Last Friday, Zambia’s Kwacha bond auction raised K2.5 billion in an oversubscribed sale, pushing the yield curve up by 100 basis points, save the 2- year, with the 15-year bond now yielding 28.25% and the 5-year at 23.5%. Year-to-date, the Kwacha demand curve has widened by 150-200 bps. Offshore investors are demanding a premium for sovereign risk, factoring in the drought-induced power outages, food security concerns, and ongoing foreign currency supply constraints. An ambidextrous market view reveals that the signs were evident in the treasury bill market when the 1-year t-bill rose to 19%.

Initially, it was anticipated that the Kwacha yield curve might decline, given the progress in debt restructuring. However, rising headwinds continue to threaten the growth prospects of the copper-dependent economy. Zambia’s GDP is forecast to grow by 2.4% in 2024, but the likelihood of missing this target has increased significantly as persistent power shortages undermine private sector activity and drive inflation higher. The August Consumer Price Index rose to 15.5%, with food prices and cost-push factors being the primary drivers of declining purchasing power. Despite CPI headlining 15.5% an infinitesimal 0.1% uptick, month on month food inflation doubled signaling greater pressure in the next coming months.

In the foreign exchange market, dollar supply remains constrained, despite a modest year-on-year increase in copper production, which reached 447,000 metric tons in the first 7-months of 2024—a 2.4% decline year on year.
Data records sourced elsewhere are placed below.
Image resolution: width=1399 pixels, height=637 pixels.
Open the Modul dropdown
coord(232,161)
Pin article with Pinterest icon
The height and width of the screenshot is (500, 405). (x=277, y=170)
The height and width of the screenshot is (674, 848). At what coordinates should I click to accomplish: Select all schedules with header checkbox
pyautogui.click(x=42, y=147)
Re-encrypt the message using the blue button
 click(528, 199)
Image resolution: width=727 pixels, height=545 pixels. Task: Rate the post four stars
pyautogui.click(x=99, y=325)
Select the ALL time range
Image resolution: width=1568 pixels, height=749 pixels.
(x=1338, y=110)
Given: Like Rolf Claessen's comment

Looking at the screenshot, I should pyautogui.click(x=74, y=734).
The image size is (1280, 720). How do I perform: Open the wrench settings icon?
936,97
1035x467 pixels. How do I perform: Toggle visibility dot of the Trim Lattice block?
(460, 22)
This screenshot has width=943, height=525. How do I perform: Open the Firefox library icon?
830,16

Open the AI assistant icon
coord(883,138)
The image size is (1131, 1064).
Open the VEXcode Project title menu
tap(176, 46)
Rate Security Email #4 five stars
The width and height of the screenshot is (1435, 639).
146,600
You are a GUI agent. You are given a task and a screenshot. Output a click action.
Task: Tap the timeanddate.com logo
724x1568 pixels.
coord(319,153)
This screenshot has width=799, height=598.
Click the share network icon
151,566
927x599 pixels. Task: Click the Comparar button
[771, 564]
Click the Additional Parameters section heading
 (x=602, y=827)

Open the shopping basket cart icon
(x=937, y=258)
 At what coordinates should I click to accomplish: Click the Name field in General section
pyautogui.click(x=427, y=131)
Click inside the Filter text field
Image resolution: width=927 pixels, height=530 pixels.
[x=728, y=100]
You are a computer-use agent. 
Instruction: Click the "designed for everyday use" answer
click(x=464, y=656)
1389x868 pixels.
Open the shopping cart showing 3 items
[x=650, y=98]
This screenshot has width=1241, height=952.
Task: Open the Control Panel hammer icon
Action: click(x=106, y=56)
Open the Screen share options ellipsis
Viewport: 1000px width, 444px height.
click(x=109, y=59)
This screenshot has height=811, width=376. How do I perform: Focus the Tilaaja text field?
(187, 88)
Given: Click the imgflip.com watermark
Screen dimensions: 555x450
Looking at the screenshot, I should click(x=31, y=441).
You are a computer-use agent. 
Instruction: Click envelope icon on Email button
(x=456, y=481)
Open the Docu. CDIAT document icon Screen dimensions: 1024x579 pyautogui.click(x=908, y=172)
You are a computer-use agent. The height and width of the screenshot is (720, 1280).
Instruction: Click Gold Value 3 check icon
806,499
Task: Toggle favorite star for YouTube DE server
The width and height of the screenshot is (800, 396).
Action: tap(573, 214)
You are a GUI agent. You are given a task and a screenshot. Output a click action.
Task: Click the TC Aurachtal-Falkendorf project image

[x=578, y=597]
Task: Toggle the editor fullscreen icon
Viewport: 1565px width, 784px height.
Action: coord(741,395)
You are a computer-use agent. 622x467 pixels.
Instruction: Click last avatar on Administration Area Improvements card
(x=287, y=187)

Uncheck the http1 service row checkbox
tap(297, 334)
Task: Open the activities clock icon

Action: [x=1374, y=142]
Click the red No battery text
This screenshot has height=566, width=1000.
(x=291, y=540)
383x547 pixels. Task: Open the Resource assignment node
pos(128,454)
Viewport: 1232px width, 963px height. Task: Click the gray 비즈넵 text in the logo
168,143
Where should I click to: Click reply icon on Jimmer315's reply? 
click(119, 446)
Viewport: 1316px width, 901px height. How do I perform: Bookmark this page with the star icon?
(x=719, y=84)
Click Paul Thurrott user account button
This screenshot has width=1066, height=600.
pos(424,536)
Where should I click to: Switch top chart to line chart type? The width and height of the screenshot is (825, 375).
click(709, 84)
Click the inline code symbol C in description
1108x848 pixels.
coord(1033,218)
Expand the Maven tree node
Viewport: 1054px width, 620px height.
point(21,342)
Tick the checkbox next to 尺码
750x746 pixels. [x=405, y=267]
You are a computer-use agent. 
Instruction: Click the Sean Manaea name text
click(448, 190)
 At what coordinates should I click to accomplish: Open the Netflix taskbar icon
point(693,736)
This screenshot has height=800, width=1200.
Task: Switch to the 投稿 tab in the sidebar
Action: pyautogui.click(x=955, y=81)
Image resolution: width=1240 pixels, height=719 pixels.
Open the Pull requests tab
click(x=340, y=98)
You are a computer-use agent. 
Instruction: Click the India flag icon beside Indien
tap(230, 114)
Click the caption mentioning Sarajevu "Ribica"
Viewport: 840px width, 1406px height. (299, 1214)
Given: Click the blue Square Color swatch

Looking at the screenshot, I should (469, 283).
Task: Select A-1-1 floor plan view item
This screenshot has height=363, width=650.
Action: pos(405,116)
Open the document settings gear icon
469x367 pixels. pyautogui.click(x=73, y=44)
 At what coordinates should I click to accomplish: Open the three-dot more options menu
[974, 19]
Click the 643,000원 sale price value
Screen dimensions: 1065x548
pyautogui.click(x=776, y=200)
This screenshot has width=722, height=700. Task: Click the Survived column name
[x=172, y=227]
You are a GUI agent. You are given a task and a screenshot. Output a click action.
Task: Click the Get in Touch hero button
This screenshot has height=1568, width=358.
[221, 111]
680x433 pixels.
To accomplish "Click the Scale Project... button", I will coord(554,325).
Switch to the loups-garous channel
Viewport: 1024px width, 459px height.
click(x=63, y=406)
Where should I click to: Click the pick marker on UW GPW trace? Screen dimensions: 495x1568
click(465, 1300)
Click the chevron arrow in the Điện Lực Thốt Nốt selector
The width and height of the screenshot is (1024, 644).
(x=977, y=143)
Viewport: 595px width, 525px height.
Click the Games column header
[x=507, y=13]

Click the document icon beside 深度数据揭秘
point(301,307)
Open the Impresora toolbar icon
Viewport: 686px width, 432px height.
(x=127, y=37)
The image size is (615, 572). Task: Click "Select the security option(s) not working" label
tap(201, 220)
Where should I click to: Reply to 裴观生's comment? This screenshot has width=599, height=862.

Copper prices on the London Metal Exchange have partially offset the impact of this limited production, trading at an average of $9,280 per metric ton. Zambia is on the verge of a mining boom, with capital expenditure commitments totaling circa $6 billion. However, this has yet to translate into significant increases in copper output in the near to medium term. Investor confidence in the new dawn government led by Hakainde Hichilema is strong, with commitments to expanding mining investments. Key projects include FQM’s expansions, CNMC’s dewatering of Luanshya Copper Mines, Bill Gates’ Kobold Metal explorations at Mingomba, China Jiangxi’s Lubambe project, IRH’s Mopani, and the recently resolved impasse with Vedanta’s Konkola Copper Mines. The copper sector’s strategic plan aims to ramp up production to 3 million metric tons by 2031, with a 30% stake in all critical mineral projects going forward.

In August, Central Bank Governor Dr. Denny Kalyalya held interest rates steady at 13.5%. The Bank of Zambia has cumulatively raised the policy rate by 250 bps and the cash reserve ratio by 900 bps to 26% in 2024, in an effort to mitigate FX risk. Still under consideration is de-dollarization legislation, aimed at bolstering the Kwacha’s status as legal tender.

Last month, the International Monetary Fund approved an augmentation of Zambia’s extended credit facility to $1.7 billion, driven by urgent funding needs to mitigate drought impacts, which were previously estimated at $940 million. Of this, $388 million was allocated for drought relief, partially funding the supplementary budget presented in June.

This month, Finance Minister Dr. Situmbeko Musokotwane is expected to present the 2025 budget, outlining strategic plans for debt service management and electricity imports as the drought crisis deepens. Market sentiment remains cautious following the Energy Regulation Board’s decision in August to reject ZESCO’s application for a tariff hike.

Given the increased appetite for yield and the existing funding gaps, the upcoming Thursday treasury bill auction is likely to see strong demand.